In order to distinguish sites on the local development VMs, the “-local” suffix is used. For example, https://fabrikam-local is the URL on an individual developer’s VM corresponding to https://fabrikam in Production. The %WINDIR%\System32\Drivers\etc\hosts file is then used to associate these URLs with the loopback address (127.0.0.1). [Be sure you are aware of the workaround in KB 896861 when using the loopback address.]
Similarly, monikers and host headers in the Test environment utilize a “-test” suffix (e.g. FAB-WEB-01-TEST, FAB-SQL-01A-TEST, and https://fabrikam-test).
Also note that organizations typically create separate service accounts within Active Directory for the Development, Test, and Production environments (and if you are not currently doing this, I strongly recommend it). For example, suppose FABRIKAM\svc-web is the service account for the application pool running https://fabrikam in Production. Then we would expect the Web site in DEV to be running as FABRIKAM\svc-web-dev and the site in TEST to be running as FABRIKAM\svc-web-test.
This ensures that only the minimal number of people need to know the passwords for a particular environment. For example, either the whole Development team -- or just a small subset of team leads -- needs to know the password for FABRIKAM\svc-web-dev, but they certainly don't know the password for FABRIKAM\svc-web-test (since that environment is managed by the Test team). Likewise, the Test team had better not know the password for the service account in Production (since -- at least hopefully -- that environment is owned by a separate Release Management team).

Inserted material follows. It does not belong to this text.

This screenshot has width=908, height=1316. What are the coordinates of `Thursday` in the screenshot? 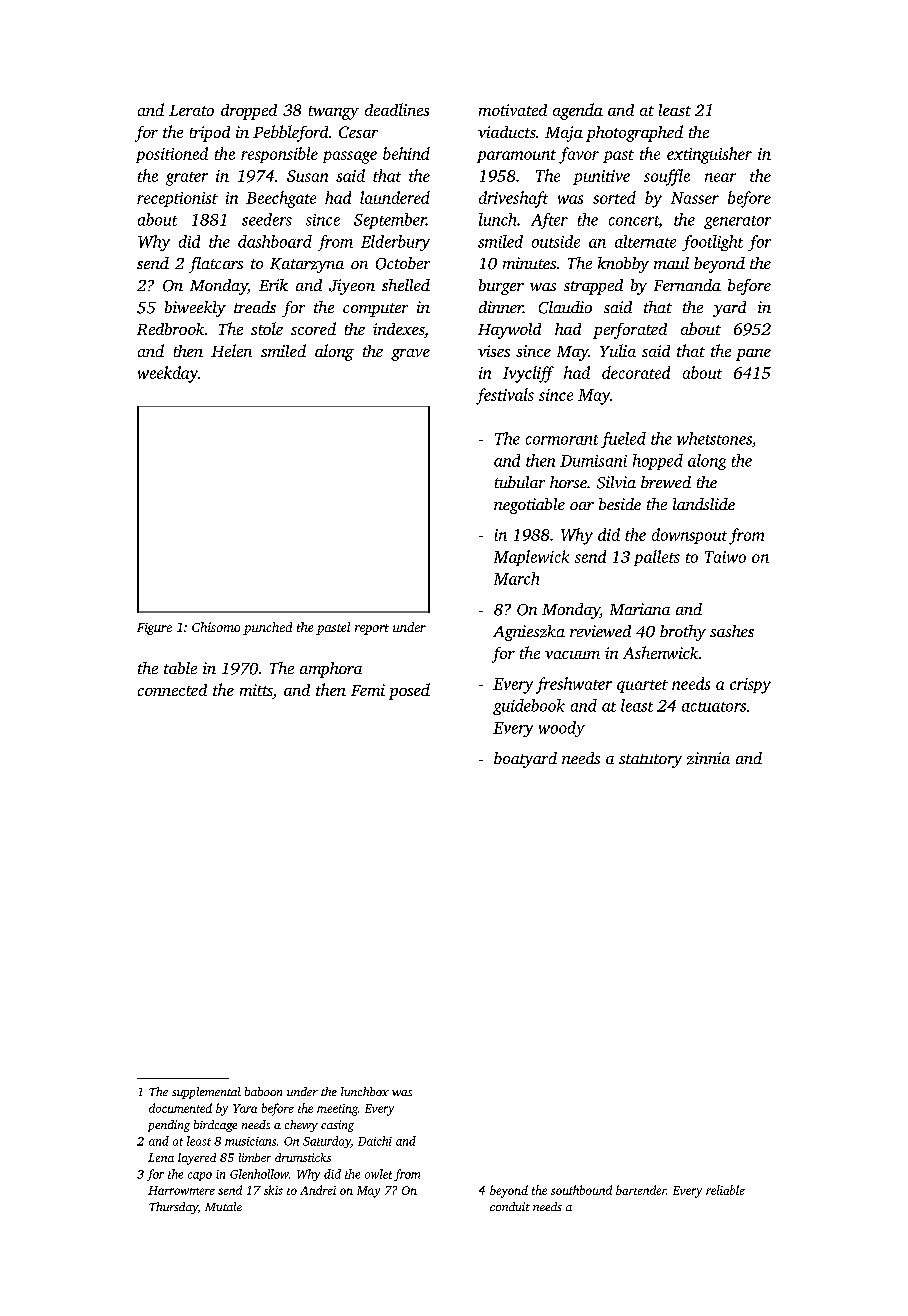 It's located at (173, 1208).
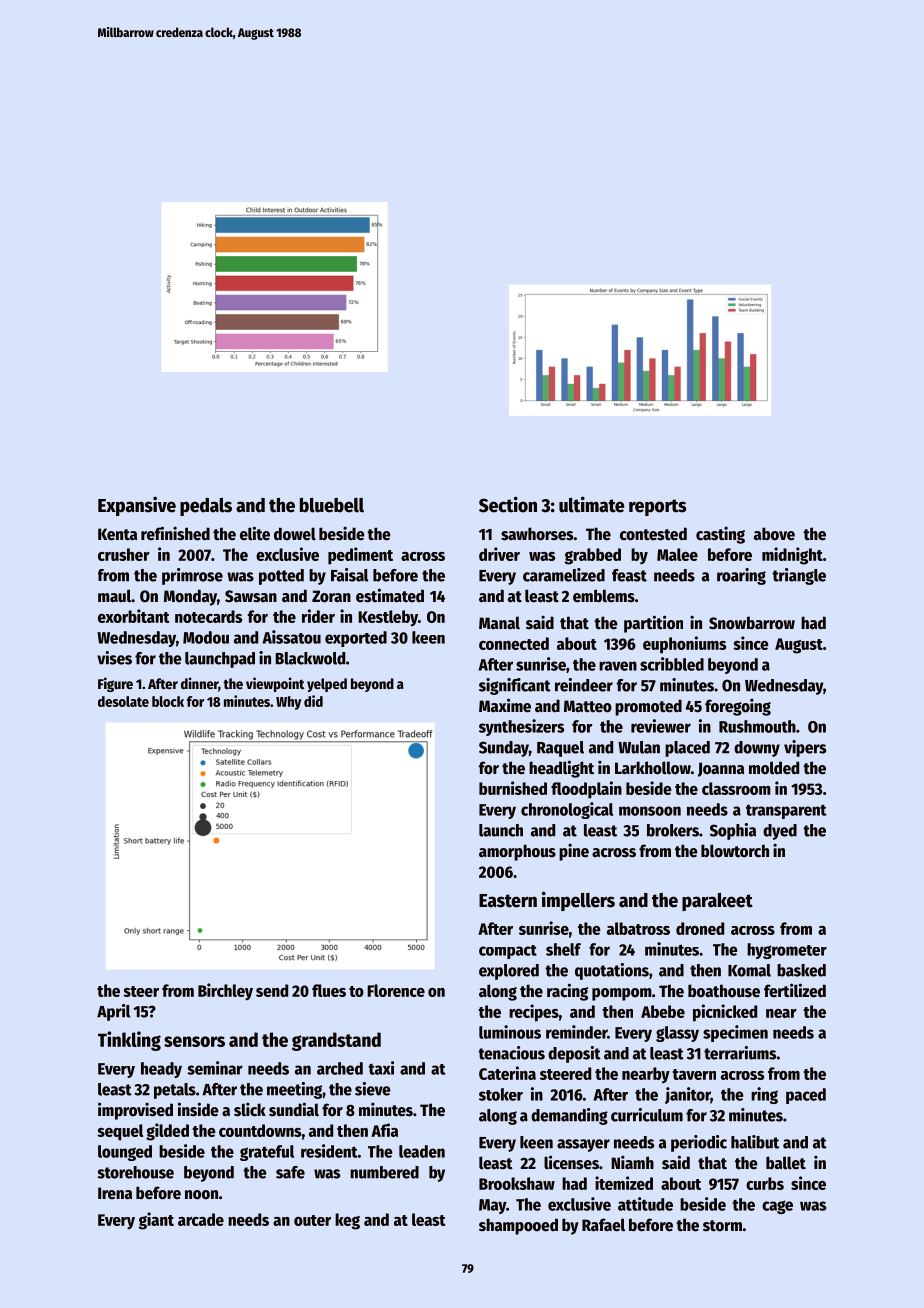 Image resolution: width=924 pixels, height=1308 pixels. Describe the element at coordinates (777, 1207) in the document. I see `cage` at that location.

It is also important to point out how this naming convention is applied to fully qualified domain names (FQDNs). For example, suppose the external address of https://fabrikam is https://www.fabrikam.com. What then should we use for the corresponding FQDN in DEV, or should we even configure an FQDN for DEV? The answer to that latter question is a resounding "Yes!" and the answer to the former is https://www-dev.fabrikam.com. Note that we almost certainly won't to expose DEV on the Internet -- although we may choose to expose TEST ( https://www-test.fabrikam.com)
The primary reason I recommend using these FQDNs (aside from the fact that we are following the simple "-suffix" naming convention) is that browsers behave differently between intranet names (e.g. https://fabrikam-dev) and FQDNs (e.g. https://www-dev.fabrikam.com). In other words, when you are trying to simulate a problem on the external site, you should ensure that you are simulating the same security "zone" in DEV, or even in your local environment (e.g. https://www-local.fabrikam.com).
Lastly, I want to mention documentation. Whenever I sit down to write an Installation Guide -- or similar documentation -- I typically only specify the values for the Production environment, even though I fully expect the document to also be used to install and configure the Test and Development environments. I simply include a brief section at the beginning of the document describing the naming convention and that it is the responsibility of the developer or tester to modify the server names, host headers, and service accounts appropriately as he or she is following along when configuring DEV or TEST.
Since we typically have "infrastructure models" (i.e. Visio diagrams showing the physical architecture of DEV, TEST, and PROD), identifying servers and host headers in various environments is really straightforward.